» AUFGABENSTELLUNG
Schreiben Sie aus dem Text über Multi-Domänen-Systeme den Abschnitt von „Multi-Domäne-Systeme beschreiben komplexe“ bis einschließlich „Quellen zur Vertiefung.“ wortgetreu ab.

» TEXTABSCHNITT
════════════════════

Multi-Domäne-Systeme beschreiben komplexe Systeme, deren Einzelkomponenten aus verschiedenen Bereichen der Technik (Elektrotechnik, Mechanik, Pneumatik, Hydraulik oder Thermodynamik) stammen.

Mit Hilfe der Multi-Domain-Modellierung können diese Systeme mittels moderner Simulationsmethoden (LTSpice) analysiert und berechnet werden. Das theoretische Gerüst wird in diesem Artikel ausdrücklich nicht behandelt. Vielmehr erfolgt hier eine Darstellung im Sinne eines „Kochrezeptes“ um den interessierten Praktiker an die Methoden der Multi-Domain-Modellierung heranzuführen. Über die praktische Anwendung hinaus interessierte Leser, nutzen bitte die jeweils angegeben Quellen zur Vertiefung.

Grundlagen

Mehrpolbasierte Modellbildung

Als mehrpolbasierte Modellbildung bezeichnet man eine einheitliche Darstellung von technischen Systemen mit multidisziplinärem Charakter (Multi-Domänen-Systeme). Ausgehend von der Modellbildung mit konzentrierten Ersatzelementen, sowie allgemeiner Erhaltungs- und Bilanzgesetze, können Systemmodelle mit leistungserhaltenden Verschaltungsgesetzen gebildet werden ([1]elektroanaloge Netzwerke, [2]Verallgemeinerte Netzwerke in der Mechatronik). Ein klassisches Beispiel für reine elektrische Systeme sind die kirchhoffschen Netzwerke. Historisch geht diese Form der Modellbildung auf James Clerk Maxwell zurück. Er entwickelte 1873 sehr detaillierte mechanische Analogien zu den elektrischen Phänomenen. In seiner [3]Impedanzanalogie verknüpfte er erstmals die Kraft und die elektrische Spannung als analoge Größen.

════════════════════

» BEREITGESTELLTES MATERIAL
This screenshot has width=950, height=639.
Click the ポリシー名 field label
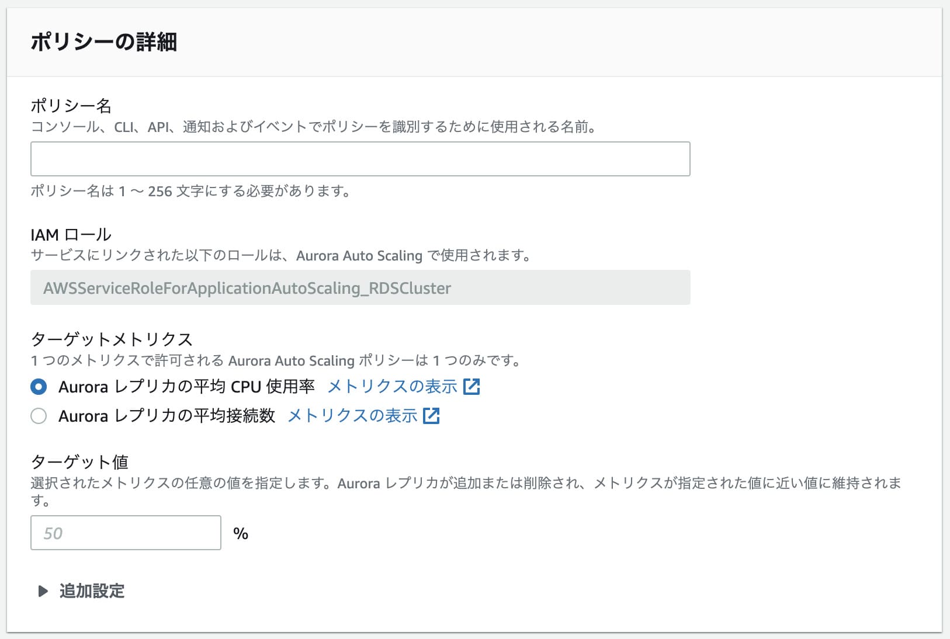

════════════════════

» MUSTERLÖSUNG
Multi-Domäne-Systeme beschreiben komplexe Systeme, deren Einzelkomponenten aus verschiedenen Bereichen der Technik (Elektrotechnik, Mechanik, Pneumatik, Hydraulik oder Thermodynamik) stammen.

Mit Hilfe der Multi-Domain-Modellierung können diese Systeme mittels moderner Simulationsmethoden (LTSpice) analysiert und berechnet werden. Das theoretische Gerüst wird in diesem Artikel ausdrücklich nicht behandelt. Vielmehr erfolgt hier eine Darstellung im Sinne eines „Kochrezeptes“ um den interessierten Praktiker an die Methoden der Multi-Domain-Modellierung heranzuführen. Über die praktische Anwendung hinaus interessierte Leser, nutzen bitte die jeweils angegeben Quellen zur Vertiefung.